Le film de Costner est à peine une très mauvaise mini-série
Netflix (pléonasme), avec ses changements de personnage toutes les 5
minutes, personnages tous plus fades et ineptes les uns que les autres,
stéréotypes inanimés pris dans des "arcs narratifs" sans flèches (un seul
exemple : l'opposition, au sein de la diligence qui se dirige vers le fameux Horizon, entre les intellectuels fainéants de la ville et
les travailleurs bourrins de la campagne,
pitié...). Pire, ils sont interprétés par des cucurbitacées humaines. Le jeu des comédiens de
ce film est une aberration sans nom, indicible, impossible à mettre en
mots sous peine de réveiller quelque mal trop ancien qui renverserait
sans doute l'ordre des choses et du cosmos. Sam Worthington, qui ne
s'emmerde même pas à faire semblant de jouer, à l'image de Luke Wilson ou de Will Patton, Sienna Miller, qui tombe amoureuse du premier
comme on tombe amoureuse dans Desperate Housewives, et Georgia McPhail,
l'adolescente pleurnicheuse, dont le jeu évoque celui, de plus en plus
niais, des acteurs de séries merdiques, comme ceux de la récente Lord of the Rings : Rings of power
(rien à voir avec Horizon, mais je cite ici cette honte filmique, pour soulager qui comme moi a subi cette "création" Amazon dégradante pour tout
le monde). Je viens de citer, de mémoire, les acteurs peut-être les plus alarmants au générique, mais toutes et tous
méritent le goudron et les plumes. A l'exception de Costner lui-même, qui sait encore être présent à l'image, sans forcer, sinon sur sa voix rogue, mais qui a oublié de se donner un rôle, du moins autre
que celui d'éternel bellâtre de passage, cowboy au grand cœur venu sauver
la veuve et l'orphelin. En tout cas, grand-pa Costner ne doute pas de sa
capacité à toujours faire craquer la blouse des
minettes de 18 ans, ce qui finalement ne nous étonne pas.
Il
ne fait décidément pas bon vieillir.
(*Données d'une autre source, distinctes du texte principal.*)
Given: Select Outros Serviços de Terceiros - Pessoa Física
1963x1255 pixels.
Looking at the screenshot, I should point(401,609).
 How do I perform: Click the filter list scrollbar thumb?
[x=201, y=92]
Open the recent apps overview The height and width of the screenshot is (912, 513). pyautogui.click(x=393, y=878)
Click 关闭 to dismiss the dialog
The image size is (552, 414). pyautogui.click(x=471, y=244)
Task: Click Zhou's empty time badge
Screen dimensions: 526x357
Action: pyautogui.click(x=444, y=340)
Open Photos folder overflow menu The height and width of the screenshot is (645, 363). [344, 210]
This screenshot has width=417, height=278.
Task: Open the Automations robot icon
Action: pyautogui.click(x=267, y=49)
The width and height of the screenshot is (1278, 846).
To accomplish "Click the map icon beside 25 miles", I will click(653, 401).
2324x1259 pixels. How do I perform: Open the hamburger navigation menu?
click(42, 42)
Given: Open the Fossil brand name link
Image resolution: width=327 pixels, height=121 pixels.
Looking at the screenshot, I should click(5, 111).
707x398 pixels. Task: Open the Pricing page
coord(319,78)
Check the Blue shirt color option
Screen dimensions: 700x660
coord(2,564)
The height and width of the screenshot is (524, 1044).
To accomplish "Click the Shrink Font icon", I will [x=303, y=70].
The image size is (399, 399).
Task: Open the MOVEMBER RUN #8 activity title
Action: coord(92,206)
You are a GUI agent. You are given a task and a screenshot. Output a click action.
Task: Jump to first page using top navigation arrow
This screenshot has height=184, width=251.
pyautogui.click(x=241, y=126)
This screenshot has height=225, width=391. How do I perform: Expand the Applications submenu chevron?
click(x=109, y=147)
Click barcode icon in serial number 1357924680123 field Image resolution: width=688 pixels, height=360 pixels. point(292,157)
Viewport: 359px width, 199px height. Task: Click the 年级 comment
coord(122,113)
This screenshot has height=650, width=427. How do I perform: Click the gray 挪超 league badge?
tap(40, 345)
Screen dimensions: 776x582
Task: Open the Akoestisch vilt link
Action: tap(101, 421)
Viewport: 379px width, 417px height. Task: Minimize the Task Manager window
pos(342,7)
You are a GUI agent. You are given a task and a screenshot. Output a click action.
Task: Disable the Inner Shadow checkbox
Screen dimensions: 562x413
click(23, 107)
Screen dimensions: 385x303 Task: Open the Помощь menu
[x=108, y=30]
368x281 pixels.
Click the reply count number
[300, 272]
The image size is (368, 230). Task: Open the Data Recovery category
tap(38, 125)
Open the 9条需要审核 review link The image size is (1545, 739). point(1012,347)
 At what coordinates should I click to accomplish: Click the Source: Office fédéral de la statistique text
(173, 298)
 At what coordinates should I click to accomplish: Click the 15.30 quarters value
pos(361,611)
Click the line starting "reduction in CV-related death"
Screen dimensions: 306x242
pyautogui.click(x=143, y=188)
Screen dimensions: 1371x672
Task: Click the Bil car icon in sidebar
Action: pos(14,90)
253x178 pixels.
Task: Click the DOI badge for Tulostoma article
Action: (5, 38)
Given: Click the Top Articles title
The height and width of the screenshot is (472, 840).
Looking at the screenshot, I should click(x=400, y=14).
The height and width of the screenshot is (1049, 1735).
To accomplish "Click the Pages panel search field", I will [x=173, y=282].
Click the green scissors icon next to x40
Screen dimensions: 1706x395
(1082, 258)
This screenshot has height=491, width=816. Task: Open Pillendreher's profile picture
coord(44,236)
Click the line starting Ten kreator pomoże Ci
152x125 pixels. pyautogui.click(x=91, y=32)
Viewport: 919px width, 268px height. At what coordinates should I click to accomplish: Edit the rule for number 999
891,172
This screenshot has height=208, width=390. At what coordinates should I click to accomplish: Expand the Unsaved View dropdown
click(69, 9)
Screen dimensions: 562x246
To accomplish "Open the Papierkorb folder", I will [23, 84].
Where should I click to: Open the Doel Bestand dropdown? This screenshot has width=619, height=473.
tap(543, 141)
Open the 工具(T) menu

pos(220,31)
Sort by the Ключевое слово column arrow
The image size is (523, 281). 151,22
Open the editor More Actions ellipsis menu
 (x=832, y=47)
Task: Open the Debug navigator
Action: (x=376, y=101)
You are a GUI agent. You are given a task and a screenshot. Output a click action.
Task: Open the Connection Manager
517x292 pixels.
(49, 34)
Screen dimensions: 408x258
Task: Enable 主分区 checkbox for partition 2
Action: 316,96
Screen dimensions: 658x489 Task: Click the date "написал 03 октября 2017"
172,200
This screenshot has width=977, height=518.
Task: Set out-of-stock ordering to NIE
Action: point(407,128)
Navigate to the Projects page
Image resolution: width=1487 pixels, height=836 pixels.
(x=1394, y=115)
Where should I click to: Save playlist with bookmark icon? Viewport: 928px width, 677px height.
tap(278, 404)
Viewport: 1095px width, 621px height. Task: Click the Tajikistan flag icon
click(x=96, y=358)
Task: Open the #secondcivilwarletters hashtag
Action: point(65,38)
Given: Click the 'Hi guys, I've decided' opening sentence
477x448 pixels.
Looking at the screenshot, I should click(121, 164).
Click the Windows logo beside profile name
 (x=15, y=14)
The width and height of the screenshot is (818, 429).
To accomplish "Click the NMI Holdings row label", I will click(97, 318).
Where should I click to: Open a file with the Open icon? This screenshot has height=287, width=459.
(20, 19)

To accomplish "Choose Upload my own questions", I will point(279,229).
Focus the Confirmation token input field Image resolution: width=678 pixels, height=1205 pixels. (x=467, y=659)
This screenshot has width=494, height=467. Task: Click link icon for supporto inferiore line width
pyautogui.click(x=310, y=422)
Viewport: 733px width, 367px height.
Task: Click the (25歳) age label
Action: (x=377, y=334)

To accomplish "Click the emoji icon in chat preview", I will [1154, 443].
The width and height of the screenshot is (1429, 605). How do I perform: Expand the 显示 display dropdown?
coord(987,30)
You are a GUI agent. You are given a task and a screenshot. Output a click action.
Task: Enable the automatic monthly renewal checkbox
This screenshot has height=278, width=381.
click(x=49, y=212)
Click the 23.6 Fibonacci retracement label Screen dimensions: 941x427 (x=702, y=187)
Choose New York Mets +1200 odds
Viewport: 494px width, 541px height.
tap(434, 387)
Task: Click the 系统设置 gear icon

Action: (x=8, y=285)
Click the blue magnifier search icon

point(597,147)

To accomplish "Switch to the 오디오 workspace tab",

Papy Costner a dirigé son film
comme Joe Biden dirige son pauvre pays : on préfère ça à la plupart de ses
concurrents du moment, mais bon dieu y'a plus personne au volant, et le
bonhomme confond Zelensky avec Poutine, Kamala Harris avec du pain de
mie et John Ford avec Philippe Haïm. Le vieux déménage complètement. Lui
qui signait un pur western pro-indiens en 91, qu'on peut aimer ou pas,
que j'ai vu enfant et que donc j'aime bien, se retrouve presque à virer
droitier, comme la plupart des vieilles personnes il est vrai. S'il voyait ça Tonton Scefo n'en ferait qu'une bouchée. Les
indiens, dans ce premier volet de trois heures qui en paraissent trois cents, sont réduits à peau de
chagrin. Je ne parle même pas des deux figurants noirs et de la silhouette chinoise qui passe au fond d'un canyon à un moment. D'ailleurs le petit homoncule qui m'accompagne au ciné quand j'y vais
solo, qui m'accompagne en fait tout le temps quand je suis seul, bien qu'invisible aux autres, juché sur mon épaule pour me susurrer à l'oreille quelques
saloperies, m'a même soumis une
remarque gênante quant à la répétition insistante de la réplique "I
can't breathe" que prononce la très mauvaise comédienne Georgia McFail.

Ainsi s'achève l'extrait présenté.